The original Faust story is like a real movie. You start in a very small study with this bitter old man. Mephisto appears and kind of drags him out into the real world and tries to give him all these different sensual experiences. The opera world, the theater world, is conceived as kind of a static place, and the challenge for this production is to try to bring the audience into the role of Faust—giving them different experiences, different sensations, entering different sensual worlds. So it’s a very, very cinematic vocabulary that is being used.
You staged an earlier incarnation of Damnation in 1999. How have you reconceived the production for the Met?
All the visuals are redesigned.
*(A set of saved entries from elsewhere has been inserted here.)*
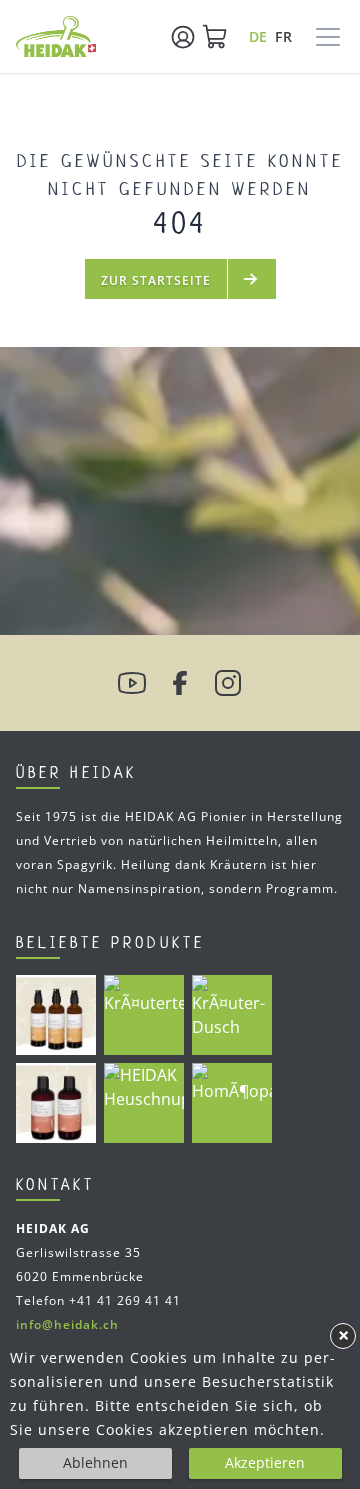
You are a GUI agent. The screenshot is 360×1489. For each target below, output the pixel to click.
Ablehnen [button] (95, 1462)
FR (283, 36)
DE (258, 36)
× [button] (343, 1336)
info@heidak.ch (67, 1324)
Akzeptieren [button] (265, 1462)
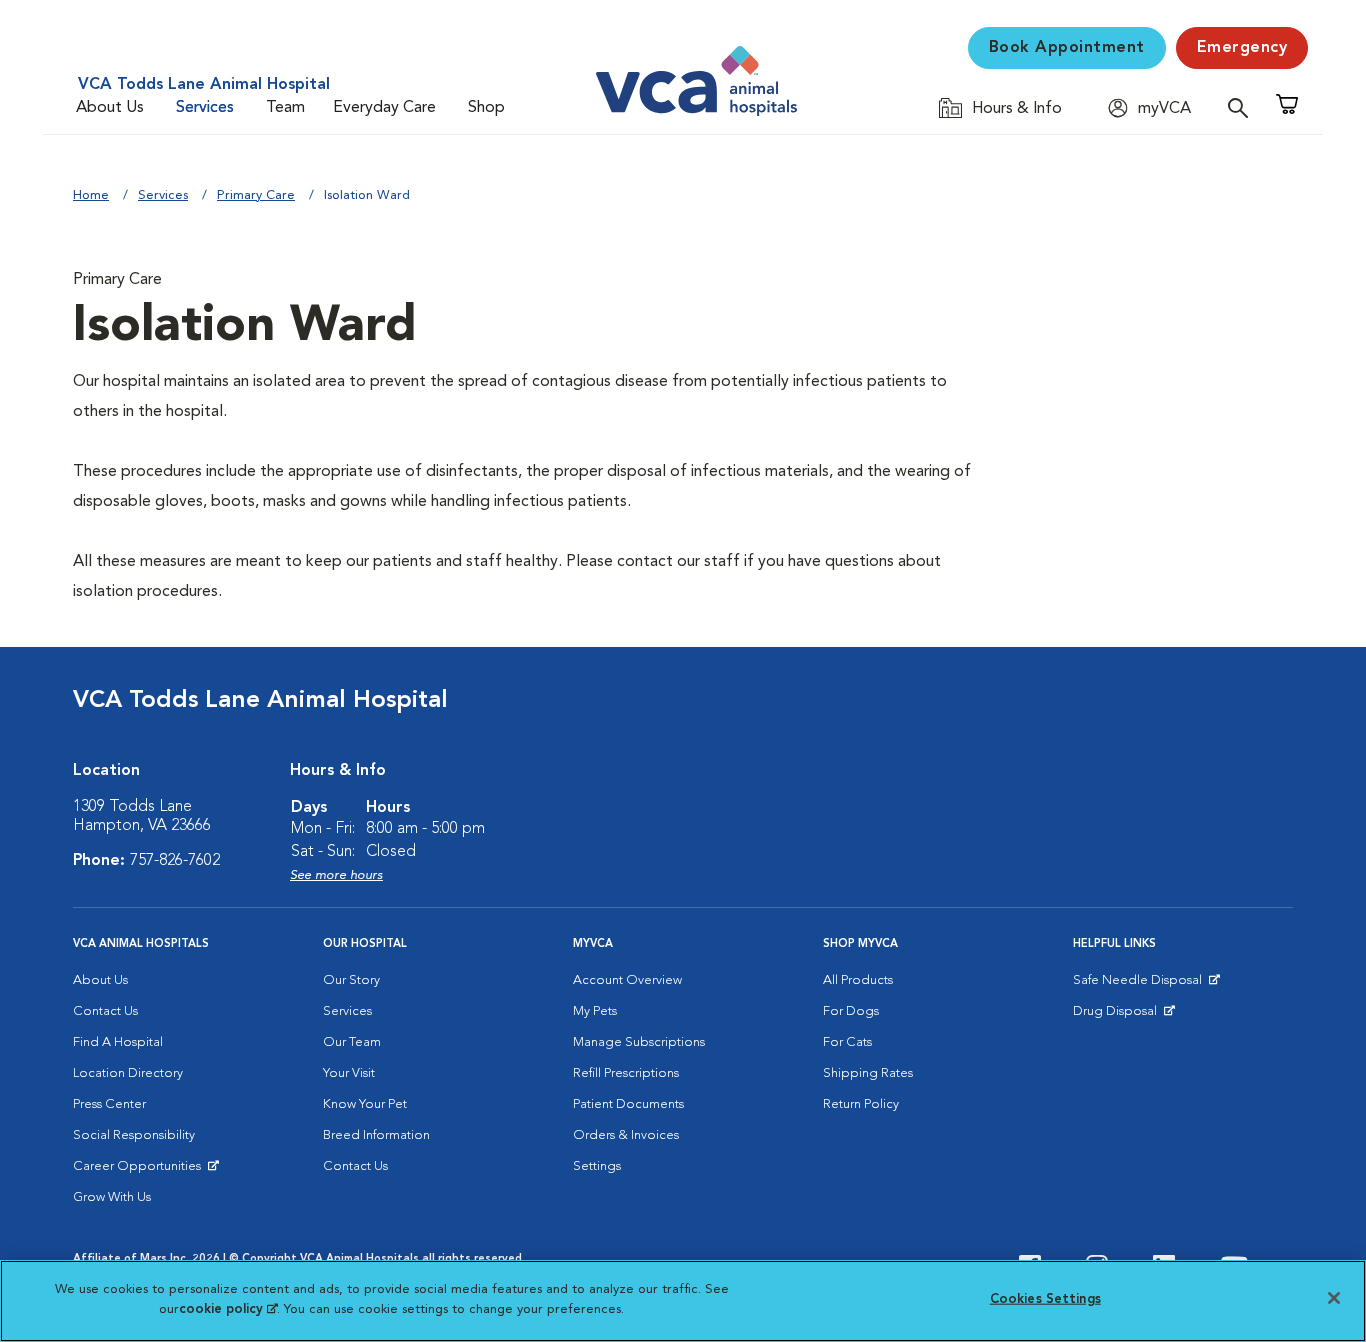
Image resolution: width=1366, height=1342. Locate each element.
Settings (597, 1166)
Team (285, 108)
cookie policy (228, 1308)
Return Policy (861, 1104)
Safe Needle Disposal (1140, 985)
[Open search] (1243, 107)
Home (91, 195)
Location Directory (128, 1073)
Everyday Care (384, 108)
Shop (486, 108)
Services (205, 108)
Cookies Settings (1045, 1299)
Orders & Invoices (626, 1135)
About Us (110, 108)
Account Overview (627, 980)
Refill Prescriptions (626, 1073)
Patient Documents (628, 1104)
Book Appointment (1067, 48)
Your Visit (349, 1073)
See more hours (336, 875)
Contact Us (105, 1011)
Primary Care (256, 195)
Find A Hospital (118, 1042)
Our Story (351, 980)
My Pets (595, 1011)
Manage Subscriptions (639, 1042)
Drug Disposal (1123, 1016)
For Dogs (851, 1011)
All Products (858, 980)
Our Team (352, 1042)
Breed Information (376, 1135)
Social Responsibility (134, 1135)
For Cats (847, 1042)
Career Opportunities (140, 1171)
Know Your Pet (365, 1104)
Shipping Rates (868, 1073)
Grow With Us (112, 1197)
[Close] (1334, 1298)
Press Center (109, 1104)
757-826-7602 (175, 861)
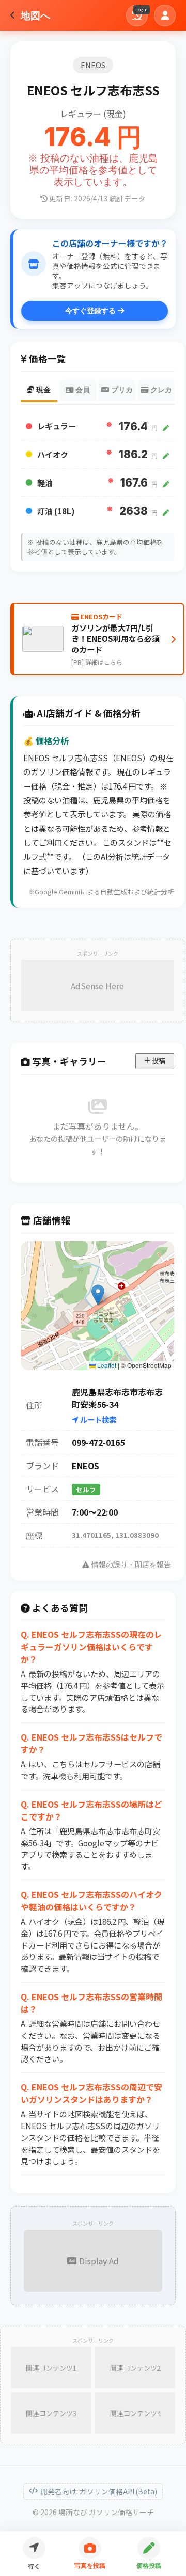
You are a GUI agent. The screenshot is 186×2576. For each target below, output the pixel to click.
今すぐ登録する (91, 311)
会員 (81, 390)
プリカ (121, 390)
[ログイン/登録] (165, 15)
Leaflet (106, 1365)
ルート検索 (97, 1419)
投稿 (157, 1061)
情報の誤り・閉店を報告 (130, 1565)
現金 (42, 390)
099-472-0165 (98, 1442)
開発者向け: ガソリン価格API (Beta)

And we’re also adding this new tool: interactive video. It is a very tricky thing, but when it works, it really works wonders. It is not recorded images. The images are somewhere in a memory bank and are triggered by the performances of the singers—whether it’s their body movements, their heat, the pitch, the tone, or the variations of their voices. All the imagery is triggered by anything they do, so you never lose touch with the performer. It’s not some kind of new razzmatazz gadget that blurs the production or gives the performer a second role. It actually enhances his performance.
It must be exciting to be able to take advantage of these technological advances.
It’s a director’s dream to do all these things, but the technology is not necessarily up to date, so you compromise and find different ways to realize your ideas. The more we restage this production, the more the technology really helps it come to fruition. The technology is catching up with the production. Ten years ago, we were trying to project video images from the front, and you had to add many, many projectors to get the luminosity that you needed. Now one very strong projector can do that. You have an amazing definition of images that you didn’t have before.
Is there any concern that the technology could upstage the story or the performers?
I think that you have to remember what opera is about. Everything is centered on this larger-than-life voice. You’re working with sopranos and tenors and baritones and basses who are larger than life, who convey larger-than-life emotions and feelings and ideas. So the idea is to bring these exciting new tools and put them at the service of that central thing, which is the humanity of the voice. If you use the technology just as a kind of gadget or to try to show that you’re more clever than the next guy or that you can afford these things, then it’s off, and it’s going to be dismissed very early on—not only by critics, but also by the audience.
You’ve described opera as “a great meeting place.” What do you mean by that?
Frank Lloyd Wright once said that “architecture is the great mother art.” But I think that opera is the great mother art, because opera actually includes architecture. Opera invites theater, literature, music, and dance, and, of course, it has been trying in the past few decades to integrate film. I think now the tools are there to invite the logic of film into the live performance and make it feel authentic.
Do you think this is the direction opera is headed in general? Incorporating film and new technologies into productions?
Opera houses, of course, have to change and move forward. And that’s what’s so exciting about what’s going on at the Met right now. You feel that it’s welcoming this idea that opera is an up-to-date form of art. It’s not an old, dying form of art—on the contrary. But to do that you have to bring in people who don’t necessarily come from the opera world. You have to invite disciplines that are just waiting to express themselves. There are other elements just waiting to be thrown into the maelstrom.